▸ Problem requirements
Given the material below, return only the lines starting at the line with "Given: Click the settings search field" and ending at the line with "The image size is (818, 370).", exactly as they appear.
* * * * *
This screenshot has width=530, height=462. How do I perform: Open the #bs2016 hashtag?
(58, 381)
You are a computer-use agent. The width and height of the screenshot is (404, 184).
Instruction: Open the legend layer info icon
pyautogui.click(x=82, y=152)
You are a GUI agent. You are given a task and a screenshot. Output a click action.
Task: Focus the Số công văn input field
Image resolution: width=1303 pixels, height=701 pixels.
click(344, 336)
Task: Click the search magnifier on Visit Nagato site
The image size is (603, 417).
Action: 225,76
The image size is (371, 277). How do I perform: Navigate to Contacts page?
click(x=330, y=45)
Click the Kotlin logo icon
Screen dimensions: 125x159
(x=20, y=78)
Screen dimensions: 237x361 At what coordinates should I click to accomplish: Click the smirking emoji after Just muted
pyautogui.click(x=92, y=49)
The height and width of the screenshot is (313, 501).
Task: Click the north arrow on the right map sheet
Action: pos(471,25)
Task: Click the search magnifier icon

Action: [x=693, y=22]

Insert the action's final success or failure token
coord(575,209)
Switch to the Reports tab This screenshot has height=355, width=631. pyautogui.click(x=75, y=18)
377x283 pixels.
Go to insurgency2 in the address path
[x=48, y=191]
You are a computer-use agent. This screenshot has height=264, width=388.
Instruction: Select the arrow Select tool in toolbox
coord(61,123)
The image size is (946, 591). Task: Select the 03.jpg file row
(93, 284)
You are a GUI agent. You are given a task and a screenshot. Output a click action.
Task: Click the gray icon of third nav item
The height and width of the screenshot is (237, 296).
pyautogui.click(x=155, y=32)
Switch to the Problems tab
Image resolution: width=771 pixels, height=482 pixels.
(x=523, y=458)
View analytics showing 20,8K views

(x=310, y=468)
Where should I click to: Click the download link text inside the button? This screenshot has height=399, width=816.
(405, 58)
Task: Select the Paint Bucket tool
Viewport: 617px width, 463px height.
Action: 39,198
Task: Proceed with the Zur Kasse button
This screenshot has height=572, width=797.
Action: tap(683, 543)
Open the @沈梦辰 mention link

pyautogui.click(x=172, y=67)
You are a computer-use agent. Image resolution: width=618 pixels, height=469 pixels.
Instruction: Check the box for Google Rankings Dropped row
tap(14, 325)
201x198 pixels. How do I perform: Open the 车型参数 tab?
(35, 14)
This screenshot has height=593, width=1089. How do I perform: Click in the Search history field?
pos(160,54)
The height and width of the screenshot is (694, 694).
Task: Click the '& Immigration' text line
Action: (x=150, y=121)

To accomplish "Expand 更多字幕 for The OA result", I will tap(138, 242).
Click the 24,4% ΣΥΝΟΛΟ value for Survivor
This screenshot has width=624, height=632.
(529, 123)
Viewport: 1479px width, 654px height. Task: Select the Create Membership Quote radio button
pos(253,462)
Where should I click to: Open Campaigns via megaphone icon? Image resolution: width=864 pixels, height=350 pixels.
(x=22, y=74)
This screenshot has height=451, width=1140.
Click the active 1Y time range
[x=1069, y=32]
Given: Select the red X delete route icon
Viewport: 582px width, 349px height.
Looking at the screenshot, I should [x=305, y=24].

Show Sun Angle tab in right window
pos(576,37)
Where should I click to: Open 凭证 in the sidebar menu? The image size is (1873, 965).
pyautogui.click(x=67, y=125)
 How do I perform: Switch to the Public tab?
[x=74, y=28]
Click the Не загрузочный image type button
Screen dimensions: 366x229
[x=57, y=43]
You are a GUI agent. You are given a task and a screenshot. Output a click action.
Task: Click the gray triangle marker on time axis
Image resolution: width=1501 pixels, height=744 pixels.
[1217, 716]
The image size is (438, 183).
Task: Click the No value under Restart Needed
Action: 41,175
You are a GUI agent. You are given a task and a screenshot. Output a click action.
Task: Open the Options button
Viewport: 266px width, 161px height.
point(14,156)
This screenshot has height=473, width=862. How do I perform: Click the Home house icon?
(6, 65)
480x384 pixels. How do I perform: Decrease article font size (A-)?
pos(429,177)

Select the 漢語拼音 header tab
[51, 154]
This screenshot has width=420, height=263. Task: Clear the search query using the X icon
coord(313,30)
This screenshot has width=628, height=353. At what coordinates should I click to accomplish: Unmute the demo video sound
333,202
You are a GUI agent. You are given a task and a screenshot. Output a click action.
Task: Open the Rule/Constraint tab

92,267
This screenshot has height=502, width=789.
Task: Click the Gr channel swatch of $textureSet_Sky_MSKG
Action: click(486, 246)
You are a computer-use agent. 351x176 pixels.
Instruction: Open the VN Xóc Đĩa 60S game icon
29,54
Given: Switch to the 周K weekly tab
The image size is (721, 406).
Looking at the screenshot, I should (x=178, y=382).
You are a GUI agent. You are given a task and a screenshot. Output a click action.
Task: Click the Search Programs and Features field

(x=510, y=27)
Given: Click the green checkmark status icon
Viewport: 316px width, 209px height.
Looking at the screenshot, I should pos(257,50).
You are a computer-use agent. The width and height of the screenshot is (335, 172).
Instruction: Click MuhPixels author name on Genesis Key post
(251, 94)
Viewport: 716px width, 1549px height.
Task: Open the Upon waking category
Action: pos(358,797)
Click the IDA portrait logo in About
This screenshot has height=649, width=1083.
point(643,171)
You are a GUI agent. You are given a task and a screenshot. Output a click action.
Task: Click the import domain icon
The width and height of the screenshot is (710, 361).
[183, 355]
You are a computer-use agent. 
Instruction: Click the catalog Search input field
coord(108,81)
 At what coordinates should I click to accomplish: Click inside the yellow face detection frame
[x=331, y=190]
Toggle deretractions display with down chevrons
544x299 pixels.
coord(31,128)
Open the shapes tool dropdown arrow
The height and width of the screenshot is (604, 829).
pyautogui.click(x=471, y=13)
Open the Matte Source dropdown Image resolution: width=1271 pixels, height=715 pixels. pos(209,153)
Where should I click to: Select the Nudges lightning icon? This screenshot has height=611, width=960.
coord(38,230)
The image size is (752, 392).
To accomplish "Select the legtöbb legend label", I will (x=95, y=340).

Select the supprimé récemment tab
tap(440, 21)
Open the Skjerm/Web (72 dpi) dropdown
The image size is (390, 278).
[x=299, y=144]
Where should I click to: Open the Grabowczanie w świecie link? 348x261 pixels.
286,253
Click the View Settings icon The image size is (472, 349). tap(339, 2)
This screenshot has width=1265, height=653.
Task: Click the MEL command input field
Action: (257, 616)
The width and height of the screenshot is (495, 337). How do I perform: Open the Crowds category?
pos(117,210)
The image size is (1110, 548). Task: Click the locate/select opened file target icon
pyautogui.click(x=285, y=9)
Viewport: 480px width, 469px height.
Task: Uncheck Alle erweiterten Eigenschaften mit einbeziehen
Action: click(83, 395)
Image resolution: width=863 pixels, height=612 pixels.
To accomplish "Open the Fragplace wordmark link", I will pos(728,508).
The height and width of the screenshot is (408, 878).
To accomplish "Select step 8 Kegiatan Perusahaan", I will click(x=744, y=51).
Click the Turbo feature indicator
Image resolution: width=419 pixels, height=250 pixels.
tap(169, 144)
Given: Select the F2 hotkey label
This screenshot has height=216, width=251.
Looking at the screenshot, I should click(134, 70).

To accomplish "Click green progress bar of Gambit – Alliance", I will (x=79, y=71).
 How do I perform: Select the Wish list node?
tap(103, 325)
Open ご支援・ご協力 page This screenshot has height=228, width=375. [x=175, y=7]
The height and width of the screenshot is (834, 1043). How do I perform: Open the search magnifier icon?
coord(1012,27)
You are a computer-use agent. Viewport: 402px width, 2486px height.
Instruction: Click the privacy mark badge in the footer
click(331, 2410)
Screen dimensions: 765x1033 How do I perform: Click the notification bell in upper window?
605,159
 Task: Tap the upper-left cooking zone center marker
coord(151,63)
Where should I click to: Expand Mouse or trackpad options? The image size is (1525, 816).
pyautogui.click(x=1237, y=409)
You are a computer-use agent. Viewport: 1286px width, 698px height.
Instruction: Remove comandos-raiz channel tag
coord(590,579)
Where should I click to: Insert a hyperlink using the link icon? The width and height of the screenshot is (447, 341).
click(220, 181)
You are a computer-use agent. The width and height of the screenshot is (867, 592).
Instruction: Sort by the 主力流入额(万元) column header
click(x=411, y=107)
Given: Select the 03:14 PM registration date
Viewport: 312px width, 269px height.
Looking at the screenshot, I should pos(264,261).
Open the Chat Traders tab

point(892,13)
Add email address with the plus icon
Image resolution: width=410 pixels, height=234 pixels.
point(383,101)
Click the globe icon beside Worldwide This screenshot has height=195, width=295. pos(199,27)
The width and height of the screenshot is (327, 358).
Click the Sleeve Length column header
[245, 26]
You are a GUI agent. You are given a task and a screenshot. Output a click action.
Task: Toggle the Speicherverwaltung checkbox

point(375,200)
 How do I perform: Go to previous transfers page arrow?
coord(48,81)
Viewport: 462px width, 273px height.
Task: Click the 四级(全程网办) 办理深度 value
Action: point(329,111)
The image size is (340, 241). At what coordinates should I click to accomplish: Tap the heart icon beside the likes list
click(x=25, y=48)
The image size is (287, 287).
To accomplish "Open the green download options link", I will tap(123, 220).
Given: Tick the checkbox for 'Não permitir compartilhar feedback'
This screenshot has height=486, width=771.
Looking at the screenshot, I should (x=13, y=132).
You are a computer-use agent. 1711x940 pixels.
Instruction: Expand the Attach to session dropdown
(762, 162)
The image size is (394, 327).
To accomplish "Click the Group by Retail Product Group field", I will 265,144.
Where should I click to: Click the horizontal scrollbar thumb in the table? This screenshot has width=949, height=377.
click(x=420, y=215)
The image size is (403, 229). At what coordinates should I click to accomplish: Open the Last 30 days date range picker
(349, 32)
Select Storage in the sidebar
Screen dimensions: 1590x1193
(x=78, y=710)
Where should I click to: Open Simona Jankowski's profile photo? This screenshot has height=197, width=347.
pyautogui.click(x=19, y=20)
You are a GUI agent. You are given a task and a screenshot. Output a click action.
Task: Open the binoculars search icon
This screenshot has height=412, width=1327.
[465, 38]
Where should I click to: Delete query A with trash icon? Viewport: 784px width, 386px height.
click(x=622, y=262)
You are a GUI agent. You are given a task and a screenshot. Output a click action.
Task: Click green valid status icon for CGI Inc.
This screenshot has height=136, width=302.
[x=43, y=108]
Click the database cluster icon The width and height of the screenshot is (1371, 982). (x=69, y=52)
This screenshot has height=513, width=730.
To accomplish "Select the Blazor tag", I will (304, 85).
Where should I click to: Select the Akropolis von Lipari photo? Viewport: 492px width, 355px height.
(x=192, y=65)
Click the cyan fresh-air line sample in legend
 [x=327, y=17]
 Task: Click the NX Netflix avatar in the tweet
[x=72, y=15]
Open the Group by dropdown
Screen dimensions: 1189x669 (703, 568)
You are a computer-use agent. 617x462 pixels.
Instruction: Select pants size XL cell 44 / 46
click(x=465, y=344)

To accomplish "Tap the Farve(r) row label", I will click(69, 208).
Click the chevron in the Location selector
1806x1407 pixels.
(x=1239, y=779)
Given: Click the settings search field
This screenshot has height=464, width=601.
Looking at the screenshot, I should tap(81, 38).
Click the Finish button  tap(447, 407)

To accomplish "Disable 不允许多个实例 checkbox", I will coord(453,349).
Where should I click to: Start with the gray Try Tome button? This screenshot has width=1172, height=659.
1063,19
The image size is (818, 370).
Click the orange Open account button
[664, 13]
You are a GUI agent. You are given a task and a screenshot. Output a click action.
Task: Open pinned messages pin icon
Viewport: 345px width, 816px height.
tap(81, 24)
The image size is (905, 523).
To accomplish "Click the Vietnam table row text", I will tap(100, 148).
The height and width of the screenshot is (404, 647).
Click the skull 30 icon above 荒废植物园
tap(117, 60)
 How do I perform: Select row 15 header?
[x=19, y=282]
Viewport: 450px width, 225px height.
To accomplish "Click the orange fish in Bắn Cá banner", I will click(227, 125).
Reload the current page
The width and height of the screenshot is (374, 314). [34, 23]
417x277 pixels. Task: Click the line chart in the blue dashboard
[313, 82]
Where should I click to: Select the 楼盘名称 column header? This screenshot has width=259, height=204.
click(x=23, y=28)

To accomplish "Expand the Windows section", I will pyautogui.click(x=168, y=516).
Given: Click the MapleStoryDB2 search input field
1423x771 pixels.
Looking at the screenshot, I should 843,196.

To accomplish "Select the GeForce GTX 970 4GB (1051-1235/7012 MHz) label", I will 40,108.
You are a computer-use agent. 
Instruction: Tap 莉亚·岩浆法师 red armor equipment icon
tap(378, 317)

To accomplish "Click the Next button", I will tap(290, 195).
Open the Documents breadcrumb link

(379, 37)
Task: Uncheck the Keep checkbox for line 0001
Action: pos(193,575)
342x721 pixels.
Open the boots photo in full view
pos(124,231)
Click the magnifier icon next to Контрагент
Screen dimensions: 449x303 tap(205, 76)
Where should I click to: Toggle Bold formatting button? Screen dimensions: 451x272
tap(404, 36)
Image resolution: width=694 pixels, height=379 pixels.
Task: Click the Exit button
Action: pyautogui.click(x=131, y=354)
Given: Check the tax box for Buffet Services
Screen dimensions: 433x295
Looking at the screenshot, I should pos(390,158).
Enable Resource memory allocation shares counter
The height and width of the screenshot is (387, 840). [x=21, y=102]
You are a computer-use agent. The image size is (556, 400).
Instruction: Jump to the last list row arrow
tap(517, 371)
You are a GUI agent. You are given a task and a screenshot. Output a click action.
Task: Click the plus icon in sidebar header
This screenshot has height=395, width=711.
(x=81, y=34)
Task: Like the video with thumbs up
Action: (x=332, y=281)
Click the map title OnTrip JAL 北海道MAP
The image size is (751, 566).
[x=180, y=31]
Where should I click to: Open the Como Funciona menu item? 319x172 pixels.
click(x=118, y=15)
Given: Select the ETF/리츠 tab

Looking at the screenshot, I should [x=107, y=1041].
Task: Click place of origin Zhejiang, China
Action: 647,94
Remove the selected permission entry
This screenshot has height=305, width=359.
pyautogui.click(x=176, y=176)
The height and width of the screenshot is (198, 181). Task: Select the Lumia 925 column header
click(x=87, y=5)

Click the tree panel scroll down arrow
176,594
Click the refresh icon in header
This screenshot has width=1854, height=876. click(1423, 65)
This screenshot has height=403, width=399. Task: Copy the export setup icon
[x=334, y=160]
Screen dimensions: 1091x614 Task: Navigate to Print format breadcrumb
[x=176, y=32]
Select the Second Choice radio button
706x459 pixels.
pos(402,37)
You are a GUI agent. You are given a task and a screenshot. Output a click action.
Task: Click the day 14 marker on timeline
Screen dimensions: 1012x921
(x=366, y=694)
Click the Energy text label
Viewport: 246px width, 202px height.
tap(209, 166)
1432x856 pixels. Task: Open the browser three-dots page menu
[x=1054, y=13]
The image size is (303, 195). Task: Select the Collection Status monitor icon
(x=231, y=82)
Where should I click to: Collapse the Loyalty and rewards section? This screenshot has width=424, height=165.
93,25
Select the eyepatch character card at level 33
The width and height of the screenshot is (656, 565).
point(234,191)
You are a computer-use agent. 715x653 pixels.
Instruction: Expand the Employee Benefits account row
* * * * *
▸ Answer box
Given: Click the settings search field
This screenshot has height=464, width=601.
Looking at the screenshot, I should tap(81, 38).
Click the Finish button  tap(447, 407)

To accomplish "Disable 不允许多个实例 checkbox", I will coord(453,349).
Where should I click to: Start with the gray Try Tome button? This screenshot has width=1172, height=659.
1063,19
The image size is (818, 370).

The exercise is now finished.